悦心握着信件,神色飘忽,“啊,你先下去吧,这里不用你伺候。”
“是。”
屋里就剩下来封月和悦心两个,悦心慌乱的心还没沉稳下来,像是被抓到了什么把柄一样。
封月却喝了口茶,未曾先开口。
过了一会儿,悦心才颤颤巍巍的开口,“姐姐,这封信...”
“你若是不想说就不说。”封月道,“我又不会逼你。”
悦心道,“姐姐那么聪明,看到这封信应当知道这压根就不是什么林州那边交好的闺房好友写来的什么信吧。”
“是啊。”封月点头,“且不说这字像个男子所写,这名字...就不大像是女子之名,再加上你这慌慌张张的样子,压根藏不住事情。”
“姐姐,求求你,这件事情千万别告诉我母亲。”悦心道,“她要是知晓,肯定不会不高兴的。”
封月道,“你都求我了,我还能说嘛,就是...这个男子与你是什么关系?”
“这个...”悦心咬着嘴唇,有些难以启齿。
封月没有逼她,过了一会儿,才听见悦心缓缓开口。
“其实我与他只见过三面,第一面是我去书斋买书的时候,没想到丫鬟忘记带银子,是他出手帮忙解围。”悦心道,“第二面是在看花灯的时候,我带着妹妹看花灯解谜,他把赢来的花灯送给了我,第三面是去寺庙烧香的路上,那时候我坐在轿子上,看见他为了保护一个老人家被人殴打,被打的有些可怜,我于心不忍,就让丫鬟送他去了医馆。”

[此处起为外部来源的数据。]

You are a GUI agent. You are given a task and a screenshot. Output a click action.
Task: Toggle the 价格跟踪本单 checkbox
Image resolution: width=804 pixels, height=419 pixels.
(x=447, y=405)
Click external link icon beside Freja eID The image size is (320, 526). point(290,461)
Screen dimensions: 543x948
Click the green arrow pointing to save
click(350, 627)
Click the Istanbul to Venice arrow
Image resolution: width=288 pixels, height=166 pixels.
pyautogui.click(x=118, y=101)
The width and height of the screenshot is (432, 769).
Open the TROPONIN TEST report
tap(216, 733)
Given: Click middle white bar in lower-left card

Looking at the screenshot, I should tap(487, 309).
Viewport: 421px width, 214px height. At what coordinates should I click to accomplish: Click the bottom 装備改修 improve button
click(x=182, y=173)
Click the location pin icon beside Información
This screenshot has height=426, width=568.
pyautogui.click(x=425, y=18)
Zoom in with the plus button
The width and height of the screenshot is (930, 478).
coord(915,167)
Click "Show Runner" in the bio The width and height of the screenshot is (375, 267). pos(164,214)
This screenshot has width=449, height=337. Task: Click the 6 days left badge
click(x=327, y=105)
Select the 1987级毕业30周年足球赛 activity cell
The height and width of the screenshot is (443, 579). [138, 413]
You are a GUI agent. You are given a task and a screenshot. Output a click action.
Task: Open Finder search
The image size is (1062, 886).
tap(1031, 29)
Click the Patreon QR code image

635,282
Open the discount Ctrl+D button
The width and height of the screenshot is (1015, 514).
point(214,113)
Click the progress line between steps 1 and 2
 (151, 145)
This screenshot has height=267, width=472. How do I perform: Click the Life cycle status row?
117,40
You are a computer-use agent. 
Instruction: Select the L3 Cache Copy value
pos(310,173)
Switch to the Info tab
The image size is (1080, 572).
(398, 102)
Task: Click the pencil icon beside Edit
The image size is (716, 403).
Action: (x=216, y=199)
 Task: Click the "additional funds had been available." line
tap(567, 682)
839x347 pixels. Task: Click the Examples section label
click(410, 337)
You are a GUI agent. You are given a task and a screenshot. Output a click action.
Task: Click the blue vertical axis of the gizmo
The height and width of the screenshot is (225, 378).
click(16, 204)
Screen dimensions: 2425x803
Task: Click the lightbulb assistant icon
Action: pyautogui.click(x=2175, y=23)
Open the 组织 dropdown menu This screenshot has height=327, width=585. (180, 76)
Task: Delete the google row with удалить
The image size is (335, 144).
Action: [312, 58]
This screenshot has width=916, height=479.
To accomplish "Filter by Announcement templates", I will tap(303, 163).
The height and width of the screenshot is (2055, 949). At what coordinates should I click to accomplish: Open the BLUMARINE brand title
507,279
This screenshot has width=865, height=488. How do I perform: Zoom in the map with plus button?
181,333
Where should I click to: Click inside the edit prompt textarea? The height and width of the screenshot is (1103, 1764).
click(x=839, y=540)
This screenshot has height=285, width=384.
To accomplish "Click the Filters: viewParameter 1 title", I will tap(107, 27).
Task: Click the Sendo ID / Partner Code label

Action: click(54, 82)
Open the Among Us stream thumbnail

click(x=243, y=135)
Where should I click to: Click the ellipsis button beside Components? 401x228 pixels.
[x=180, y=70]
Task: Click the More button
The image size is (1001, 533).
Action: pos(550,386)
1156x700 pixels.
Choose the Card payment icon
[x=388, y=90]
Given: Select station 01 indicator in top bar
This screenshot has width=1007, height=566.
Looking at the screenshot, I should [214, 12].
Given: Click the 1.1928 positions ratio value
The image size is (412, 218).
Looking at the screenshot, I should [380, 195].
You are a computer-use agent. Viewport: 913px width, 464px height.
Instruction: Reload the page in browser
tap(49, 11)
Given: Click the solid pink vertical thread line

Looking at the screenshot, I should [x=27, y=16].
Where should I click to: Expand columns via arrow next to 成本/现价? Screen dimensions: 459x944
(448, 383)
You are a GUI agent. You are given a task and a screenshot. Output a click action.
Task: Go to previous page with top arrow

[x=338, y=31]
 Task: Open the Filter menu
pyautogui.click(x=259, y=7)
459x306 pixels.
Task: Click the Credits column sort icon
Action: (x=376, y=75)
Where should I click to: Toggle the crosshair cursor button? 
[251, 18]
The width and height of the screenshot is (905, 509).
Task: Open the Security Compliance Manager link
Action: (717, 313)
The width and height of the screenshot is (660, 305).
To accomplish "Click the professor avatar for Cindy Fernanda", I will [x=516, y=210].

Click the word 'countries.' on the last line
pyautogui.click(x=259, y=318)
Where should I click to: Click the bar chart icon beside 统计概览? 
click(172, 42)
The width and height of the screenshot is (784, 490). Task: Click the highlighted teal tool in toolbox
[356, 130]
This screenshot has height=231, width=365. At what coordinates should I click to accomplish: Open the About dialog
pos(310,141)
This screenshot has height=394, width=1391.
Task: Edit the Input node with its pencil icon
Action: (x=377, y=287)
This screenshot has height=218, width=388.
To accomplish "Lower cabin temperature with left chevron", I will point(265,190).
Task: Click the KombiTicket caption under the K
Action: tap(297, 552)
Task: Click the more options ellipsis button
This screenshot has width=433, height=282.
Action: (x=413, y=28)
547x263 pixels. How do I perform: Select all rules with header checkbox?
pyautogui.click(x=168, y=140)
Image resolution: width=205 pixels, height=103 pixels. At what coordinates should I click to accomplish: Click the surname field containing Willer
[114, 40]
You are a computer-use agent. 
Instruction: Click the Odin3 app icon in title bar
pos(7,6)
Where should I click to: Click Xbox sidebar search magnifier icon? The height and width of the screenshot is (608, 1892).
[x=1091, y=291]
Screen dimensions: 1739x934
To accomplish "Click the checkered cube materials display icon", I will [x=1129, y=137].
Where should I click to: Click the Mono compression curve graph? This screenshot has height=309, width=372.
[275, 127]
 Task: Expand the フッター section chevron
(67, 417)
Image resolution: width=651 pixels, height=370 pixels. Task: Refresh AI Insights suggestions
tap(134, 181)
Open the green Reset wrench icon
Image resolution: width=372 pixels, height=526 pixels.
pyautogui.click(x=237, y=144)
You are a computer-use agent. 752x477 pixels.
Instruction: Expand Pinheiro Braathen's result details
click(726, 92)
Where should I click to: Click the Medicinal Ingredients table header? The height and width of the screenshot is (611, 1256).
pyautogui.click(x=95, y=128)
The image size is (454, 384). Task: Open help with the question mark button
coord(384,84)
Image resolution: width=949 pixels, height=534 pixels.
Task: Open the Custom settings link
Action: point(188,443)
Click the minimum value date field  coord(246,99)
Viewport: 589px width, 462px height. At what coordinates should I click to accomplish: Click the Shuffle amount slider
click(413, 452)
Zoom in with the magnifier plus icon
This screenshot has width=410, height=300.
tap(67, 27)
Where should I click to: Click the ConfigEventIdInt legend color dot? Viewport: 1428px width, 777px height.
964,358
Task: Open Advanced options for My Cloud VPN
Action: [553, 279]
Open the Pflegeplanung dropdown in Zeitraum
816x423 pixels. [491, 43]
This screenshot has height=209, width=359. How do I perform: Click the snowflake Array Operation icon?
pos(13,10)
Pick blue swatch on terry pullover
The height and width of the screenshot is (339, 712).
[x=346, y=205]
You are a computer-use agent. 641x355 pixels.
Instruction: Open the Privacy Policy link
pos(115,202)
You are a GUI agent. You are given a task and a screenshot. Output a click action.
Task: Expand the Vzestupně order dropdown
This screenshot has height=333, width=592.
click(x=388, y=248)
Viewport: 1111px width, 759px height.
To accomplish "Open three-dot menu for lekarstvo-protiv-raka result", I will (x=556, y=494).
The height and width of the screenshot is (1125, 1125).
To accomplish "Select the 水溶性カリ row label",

悦心说的时候有些紧张,看了一眼封月,见她神色无常,才放松下来继续说。
林州比较偏僻,风气也没有京城这样拘束,讲究大门不出二门不迈,女儿家出门游玩赏春看花灯也是常事。
“他叫做张珩,是个书生,只是家中落魄,只有一个母亲和妹妹,度日艰难。”悦心道,“可他有志气,不同流合污,一心想着考取功名,让母亲和妹妹过上好日子。”
“还有呢?”封月接着问道。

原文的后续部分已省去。